QUEEN OF FLOWERING TREES: Very Difficullt To Propagate

Flowering Amherstia nobilis grown in a rubberized container at the Sarian Farm in Teresa, Rizal.

A lot of people would love to have in their garden the rare Queen of Flowering Trees botanically known as Amherstia nobilis. We have a big mother tree in our farm, easily about 50 years old because when we took over the farm 35 years ago, it was already a full grown tree.

The tree has been religiously putting out its display of dangling clusters of pink flowers usually from January to late April each year. The trouble is that our propagator cannot seem to succeed in marcotting the branches.

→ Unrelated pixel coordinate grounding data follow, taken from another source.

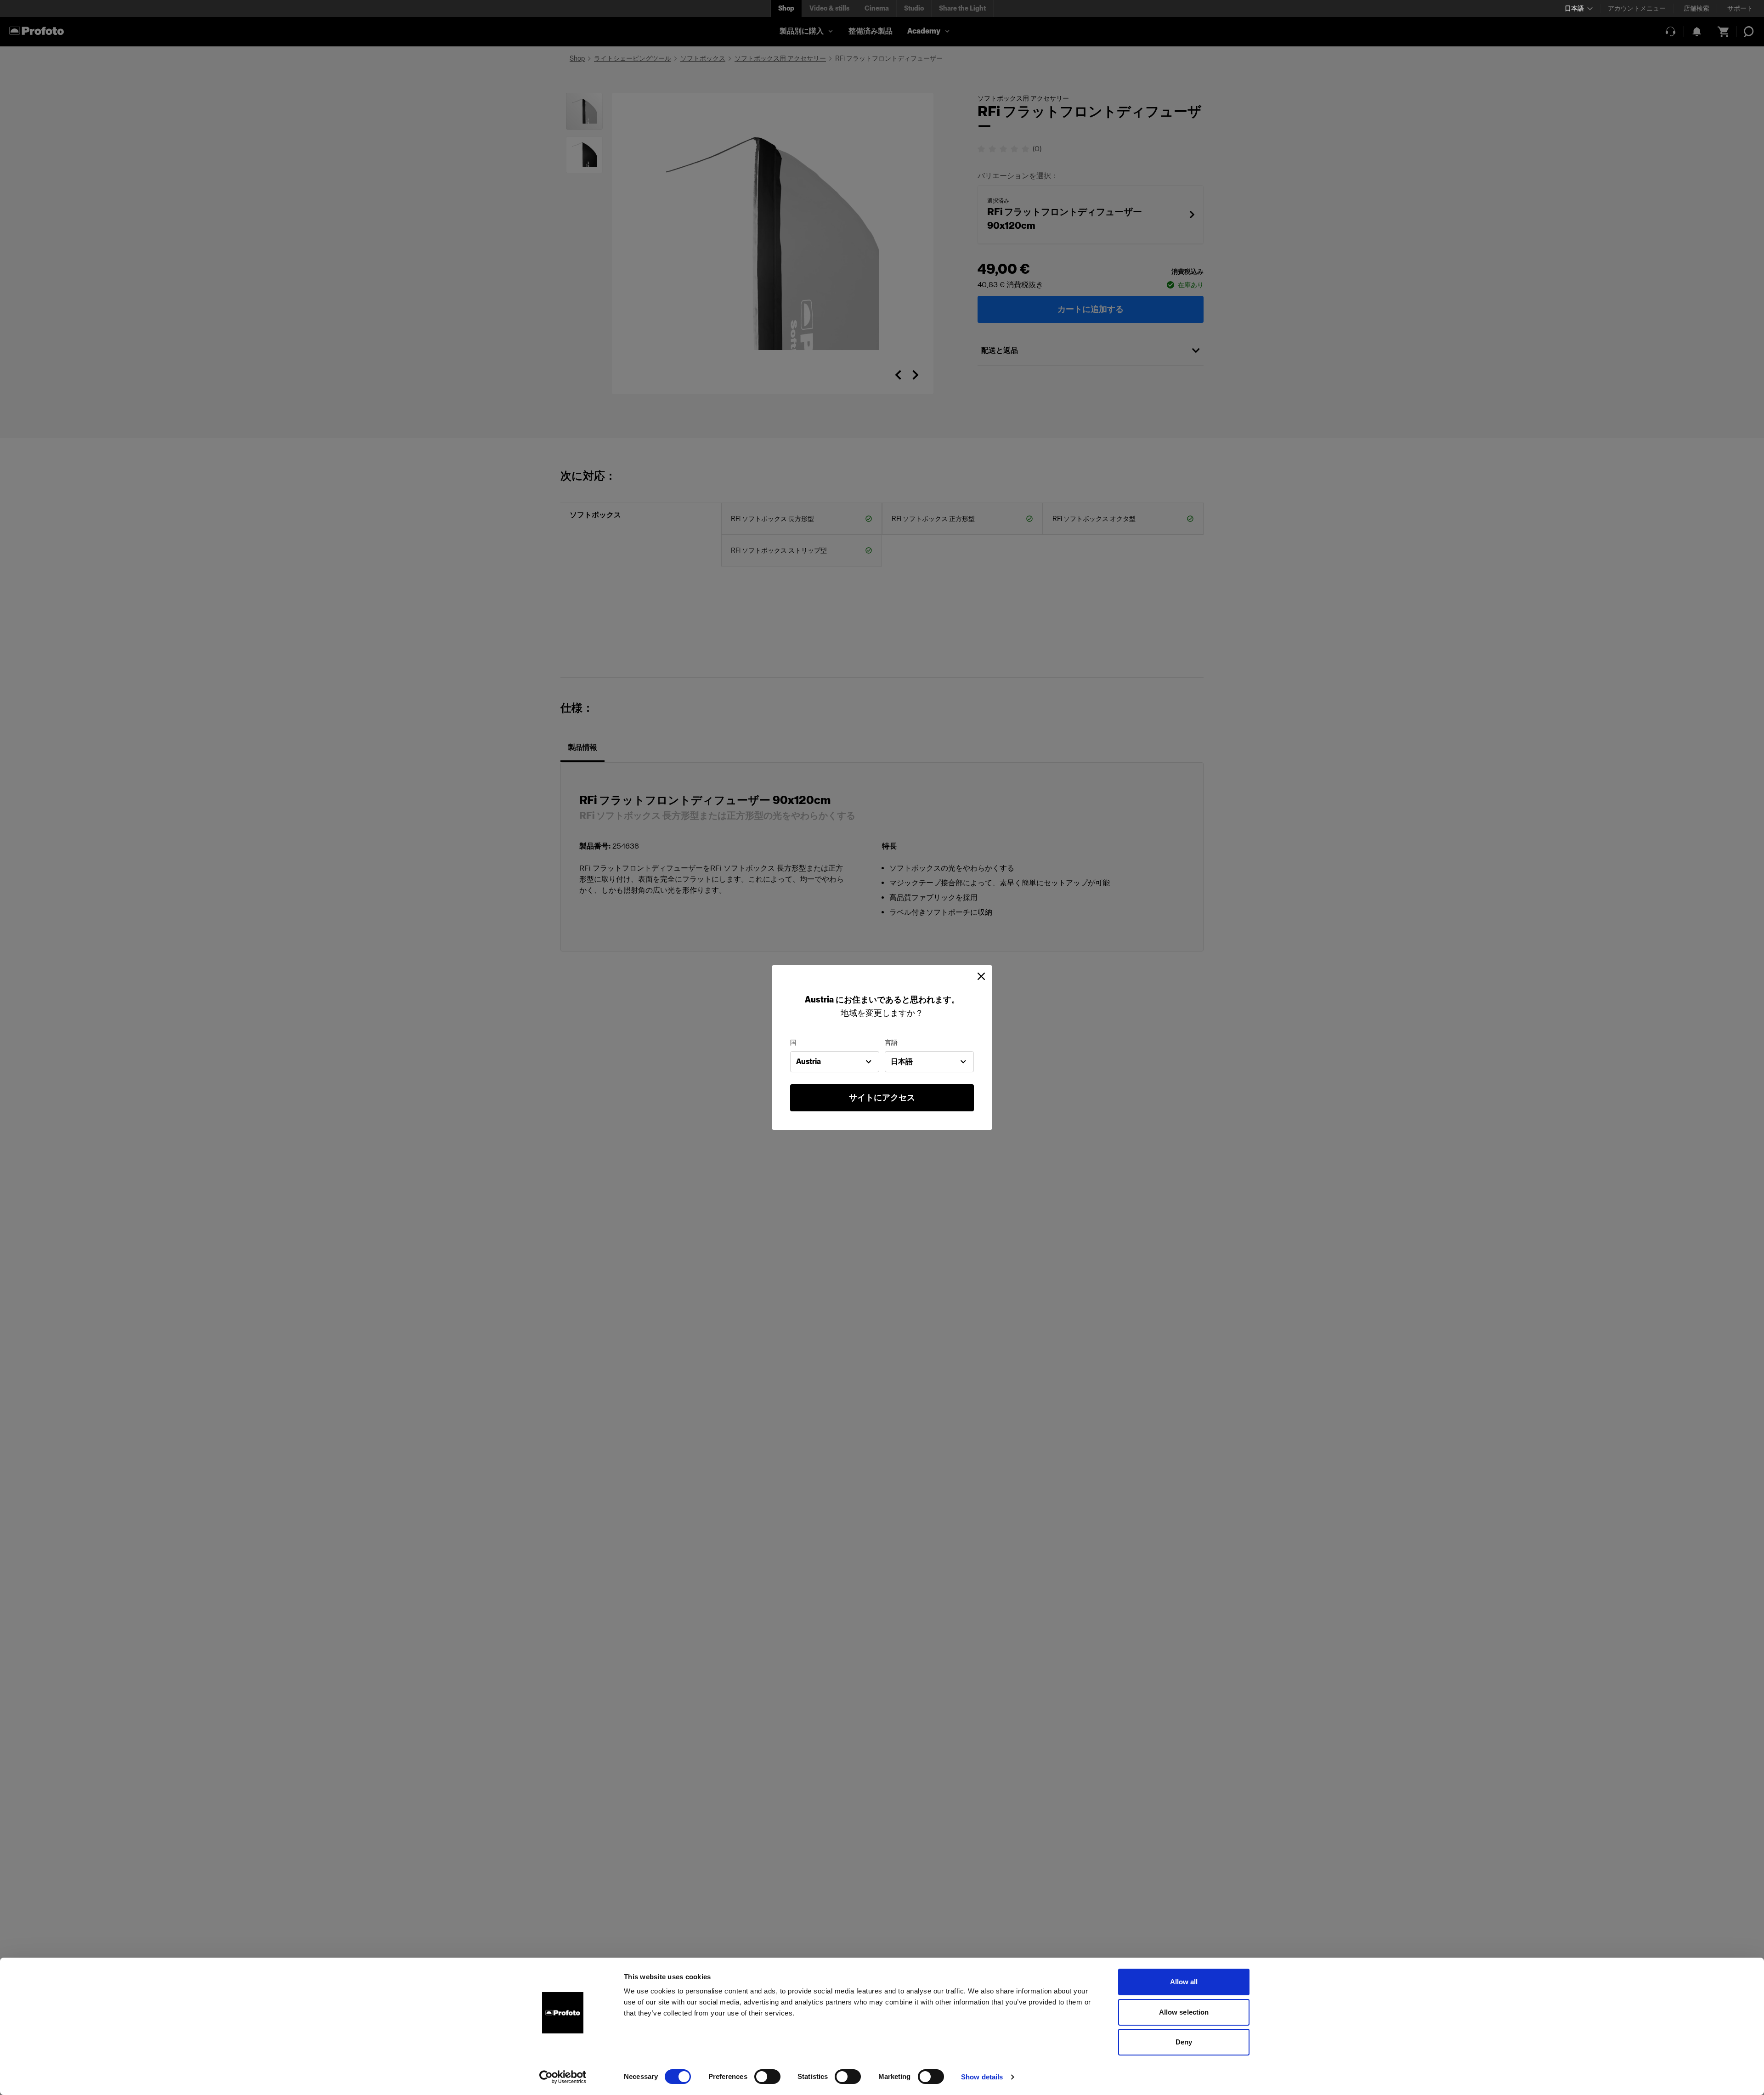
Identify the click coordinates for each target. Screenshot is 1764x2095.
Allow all (1184, 1982)
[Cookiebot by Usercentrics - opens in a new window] (563, 2077)
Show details (982, 2077)
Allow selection (1184, 2012)
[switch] (767, 2076)
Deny (1184, 2042)
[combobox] (834, 1061)
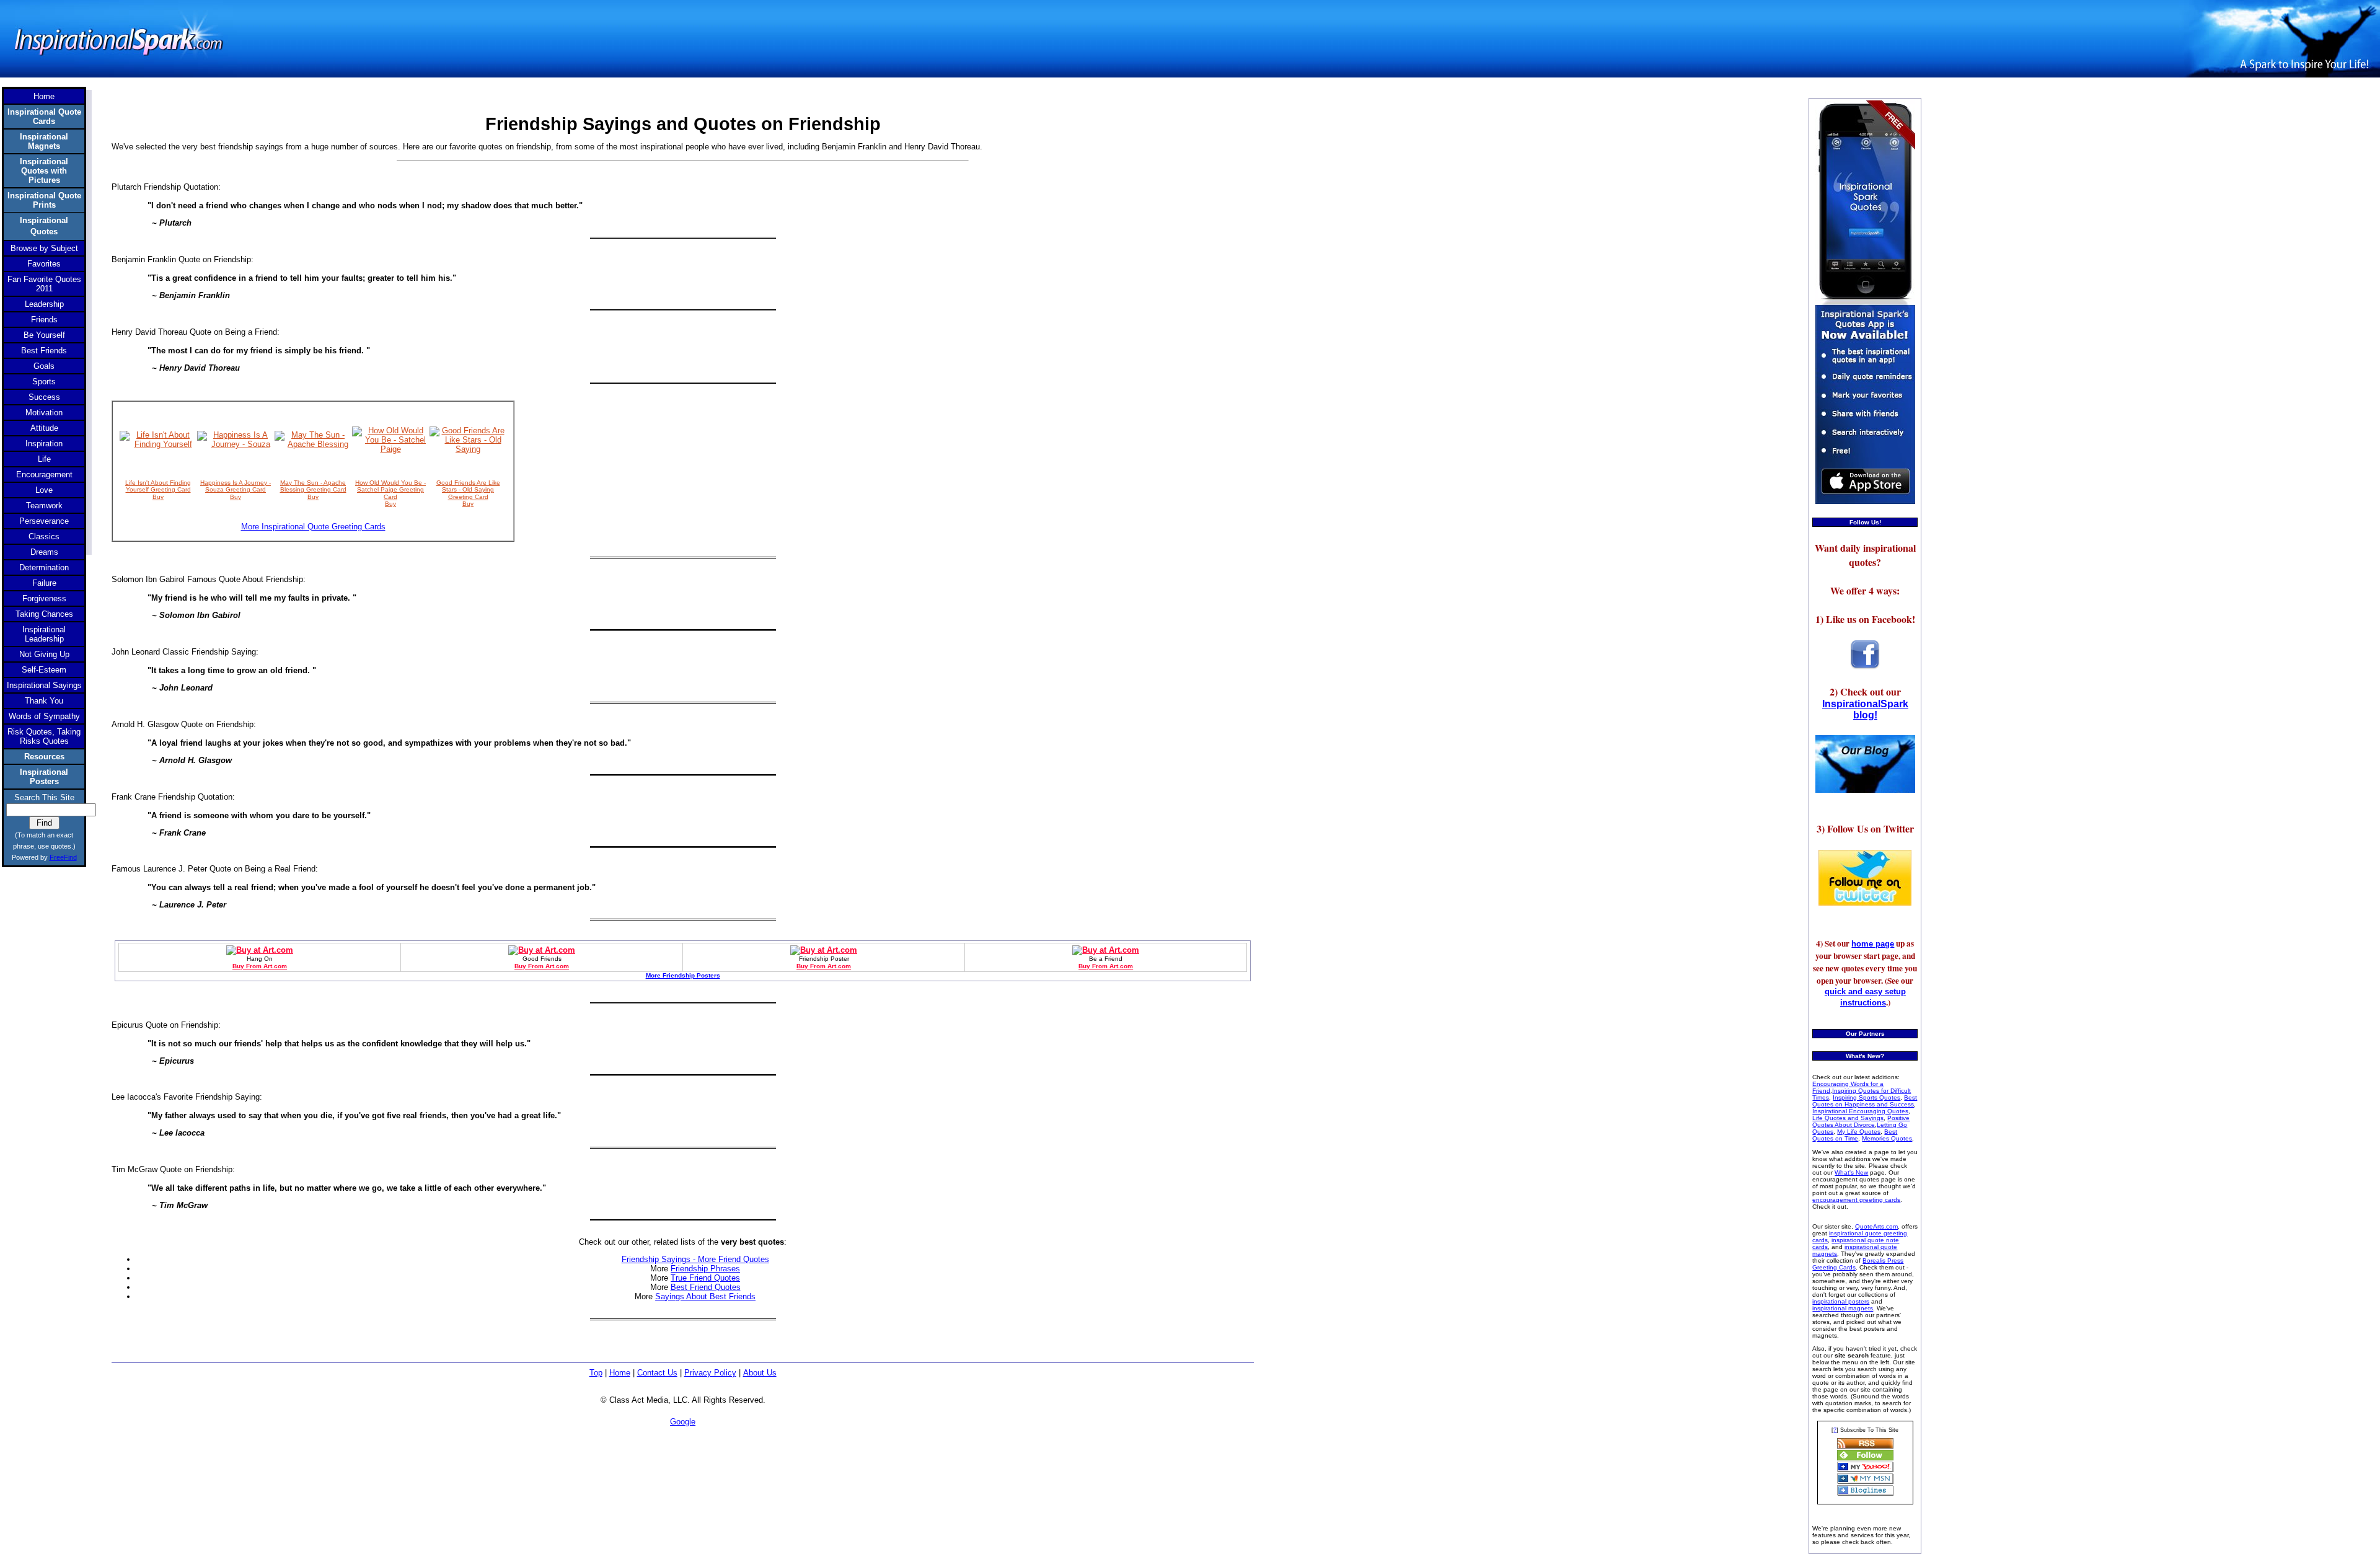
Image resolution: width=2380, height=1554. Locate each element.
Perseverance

Marcotting is the only way of multiplying this flowering tree because it does not produce seeds in the Philippines. The only time we saw pink pods that produced seeds was in the early ‘60s when a professor in UPLB treated the flowers with hormone and the tree in Los Baños produced pink pods with seeds. We are not sure now if the seeds ever germinated.

There’s no way the Amherstia could be multiplied by grafting because there are no rootstocks to use. The Amherstia in Los Baños was said to have been the first to be introduced in the Philippines. It was growing at the Seniors Social Garden but it could not be found there anymore.

Said to be a native of Burma (now Yanmar), the flowering tree was named after Lady Sarah Amherst, a plant collector and said to be the wife of a British governor in India.

Back to our Amherstia in our farm in Teresa, Rizal. For so many times, our propagator had attempted to marcot mostly branches that were one inch in diameter or smaller. Some of them produced roots but they usually died during establishment.

Then our propagator marcotted a big branch, more than two inches in diameter, and that is the most successful marcot we ever had. We are featuring that here. Maybe there are other plant lovers who also have Amherstia in their garden. But we don’t know of anyone.

Close up of the Amherstia flower at the Sarian Farm, Teresa, Rizal.